Escrito por: Ma Mengniu, Deep Tide TechFlow
El lunes por la mañana comenzó con una caída en las criptomonedas.
El Bitcoin cayó por debajo de los 93,000 dólares, con 864 millones de dólares en liquidaciones en 24 horas, un sabor familiar.
Mientras tanto, el oro y la plata alcanzaron máximos históricos.
El verdadero "culpable" podría ser nuestro viejo amigo: la obsesión de Trump con Groenlandia y la consiguiente guerra arancelaria sin precedentes con los aliados europeos.
Ayer mismo, Trump amenazó con imponer aranceles del 10% a ocho países europeos: Dinamarca, Noruega, Suecia, Francia, Alemania, Reino Unido, Países Bajos y Finlandia. Si no se llega a un acuerdo para comprar Groenlandia, los aranceles aumentarán al 25% en junio.
Estamos acostumbrados a que Trump amenace con aranceles a China, México e incluso a otros socios comerciales. ¿Pero usar armas económicas contra aliados de la OTAN? Esto es algo poco común en la historia de las relaciones internacionales de la posguerra. Cuando estos países europeos enviaron tropas a Groenlandia para participar en el ejercicio "Arctic Endurance" liderado por Dinamarca, Trump lo interpretó como una provocación hacia Estados Unidos e inmediatamente desplegó la amenaza arancelaria.
La reacción de Europa también fue sin precedentes. Los ocho países emitieron rápidamente una declaración conjunta advirtiendo que la amenaza arancelaria de Trump "socava las relaciones transatlánticas y enfrenta una peligrosa espiral descendente".
Lo más importante es que el presidente francés, Emmanuel Macron, está impulsando a la UE a activar la llamada "herramienta anti-coacción", el arma comercial más poderosa adoptada por la UE en 2023 pero nunca utilizada. La UE está discutiendo imponer aranceles de represalia sobre 93 mil millones de euros en productos estadounidenses, aranceles que ya estaban preparados el año pasado pero que se suspendieron tras alcanzar un acuerdo comercial.
La caída del Bitcoin también se vuelve comprensible.
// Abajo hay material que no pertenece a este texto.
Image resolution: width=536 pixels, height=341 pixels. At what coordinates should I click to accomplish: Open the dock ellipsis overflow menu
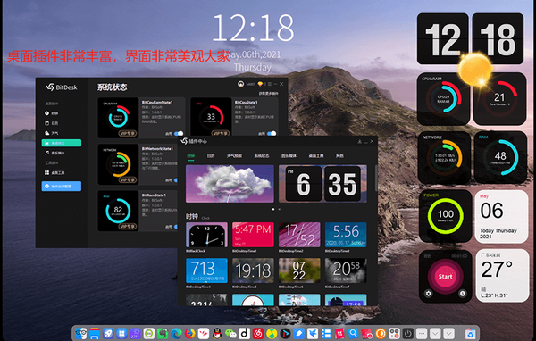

Después de ser domesticado por Trump y Wall Street, el Bitcoin sigue siendo esencialmente un "activo estadounidense", dependiente de la estabilidad del sistema del dólar y la liquidez de los mercados financieros estadounidenses.
Cuando Estados Unidos entra en un conflicto fundamental con sus aliados tradicionales, el Bitcoin pierde su atractivo "global" y "descentralizado". Recordemos el colapso relámpago del 11 de octubre, cuando Trump amenazó con imponer aranceles adicionales del 100% a los productos chinos: el Bitcoin cayó 12,000 dólares en minutos.
En marcado contraste, el desempeño del oro y la plata refleja una apuesta por un mundo "desamericanizado".
Un detalle clave: el acuerdo comercial alcanzado entre Estados Unidos y Europa el verano pasado elevó los aranceles a los productos europeos al 15%, mientras redujo a cero los aranceles a los productos industriales estadounidenses, siendo criticado como un "momento de humillación para Europa". Ahora, la nueva amenaza arancelaria de Trump demuestra que los compromisos no traen paz duradera, sino que pueden alentar más extorsiones.
Esto hace que los bancos centrales globales y los inversores se den cuenta de un problema fundamental: en un mundo multipolar lleno de incertidumbre, solo activos "sin nacionalidad" como el oro pueden brindar una verdadera seguridad.
Estamos presenciando un punto de inflexión histórico. El "orden internacional liberal" establecido después de la Guerra Fría se está derrumbando, reemplazado por un nuevo mundo dominado por el nacionalismo económico. En este nuevo mundo, las alianzas se vuelven frágiles, el comercio se convierte en un arma, y los verdaderos "activos refugio" ya no son aquellas inversiones dependientes de un país o sistema específico, sino aquellos activos físicos que pueden trascender diferentes entidades políticas y áreas monetarias, típicamente los recursos, el oro, la plata, el cobre, el aluminio.
Desde la perspectiva del Bitcoin y las criptomonedas, quizás también se necesita una revolución interna, liberarse de la gravitación de Trump y el dólar, y comenzar una ola de des"americanización", para que el Bitcoin no sea solo un activo en dólares, sino un activo descentralizado al servicio de toda la humanidad.